Namun yang jelas jika ibu hamil dan menyusui merasa berat untuk berpuasa, entah khawatir pada bayi maupun dirinya sendiri, maka boleh tidak berpuasa.
Dilansir Rumaysho.com, Ustadz Muhammad Abduh Tuasikal M.Sc menjelaskan bahwa berdasarkan riwayat dari Anas bin Malik, Rasulullah Shallallahu ‘alaihi wa sallam bersabda:
إِنَّ اللَّهَ وَضَعَ عَنْ الْمُسَافِرِ نِصْفَ الصَّلَاةِ وَالصَّوْمَ وَعَنْ الْحُبْلَى وَالْمُرْضِعِ
"Sesungguhnya Allah meringankan separuh sholat dari musafir, juga puasa dari wanita hamil dan menyusui." (HR An-Nasa'i nomor 2274 dan Ahmad 5/29. Syekh Al Albani dan Syekh Syu'aib Al Arnauth mengatakan hadits ini hasan)
Niat Fidyah
Niat qadha puasa Ramadhan atau membayar fidyah cukup diungkapkan dalam hati.

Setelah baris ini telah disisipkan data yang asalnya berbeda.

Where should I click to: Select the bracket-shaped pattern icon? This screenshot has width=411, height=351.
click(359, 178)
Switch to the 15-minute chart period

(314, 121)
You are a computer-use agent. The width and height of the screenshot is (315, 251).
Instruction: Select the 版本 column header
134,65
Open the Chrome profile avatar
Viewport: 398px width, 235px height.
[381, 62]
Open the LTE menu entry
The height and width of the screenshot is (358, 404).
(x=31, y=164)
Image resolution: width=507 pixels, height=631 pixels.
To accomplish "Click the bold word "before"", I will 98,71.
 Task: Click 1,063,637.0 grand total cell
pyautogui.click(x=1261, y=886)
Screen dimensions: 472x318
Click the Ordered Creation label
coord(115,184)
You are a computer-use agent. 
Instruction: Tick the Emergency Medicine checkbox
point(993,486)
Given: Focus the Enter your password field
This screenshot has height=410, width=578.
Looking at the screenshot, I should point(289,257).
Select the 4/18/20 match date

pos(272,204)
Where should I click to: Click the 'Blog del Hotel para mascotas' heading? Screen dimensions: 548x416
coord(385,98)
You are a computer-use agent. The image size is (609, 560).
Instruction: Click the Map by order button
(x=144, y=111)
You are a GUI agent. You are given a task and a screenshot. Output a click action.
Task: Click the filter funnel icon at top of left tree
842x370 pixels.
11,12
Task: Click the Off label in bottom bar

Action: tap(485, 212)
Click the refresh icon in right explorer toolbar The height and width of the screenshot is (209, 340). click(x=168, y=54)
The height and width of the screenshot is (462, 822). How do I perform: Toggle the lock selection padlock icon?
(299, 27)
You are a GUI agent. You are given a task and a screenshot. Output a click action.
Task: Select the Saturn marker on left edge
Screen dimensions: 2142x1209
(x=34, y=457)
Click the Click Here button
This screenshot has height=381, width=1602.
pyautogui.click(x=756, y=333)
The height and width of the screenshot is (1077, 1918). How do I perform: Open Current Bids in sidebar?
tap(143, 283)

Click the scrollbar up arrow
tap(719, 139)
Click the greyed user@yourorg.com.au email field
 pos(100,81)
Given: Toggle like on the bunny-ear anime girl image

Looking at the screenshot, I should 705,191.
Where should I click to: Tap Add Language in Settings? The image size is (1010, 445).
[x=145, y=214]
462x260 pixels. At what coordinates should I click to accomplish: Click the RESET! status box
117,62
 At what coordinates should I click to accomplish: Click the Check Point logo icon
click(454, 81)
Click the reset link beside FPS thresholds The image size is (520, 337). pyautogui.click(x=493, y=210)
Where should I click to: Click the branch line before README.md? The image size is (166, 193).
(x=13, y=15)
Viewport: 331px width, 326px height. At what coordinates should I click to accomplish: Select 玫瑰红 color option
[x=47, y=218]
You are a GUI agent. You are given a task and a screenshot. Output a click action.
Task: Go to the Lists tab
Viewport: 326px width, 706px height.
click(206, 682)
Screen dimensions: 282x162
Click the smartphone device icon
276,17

Niat sendiri berarti al-qashdu atau keinginan.
Niat puasa berarti keinginan untuk berpuasa. Letak niat adalah di dalam hati, tidak cukup dalam lisan, tidak disyaratkan melafadzkan niat. Berarti, niat dalam hati saja sudah teranggap sahnya.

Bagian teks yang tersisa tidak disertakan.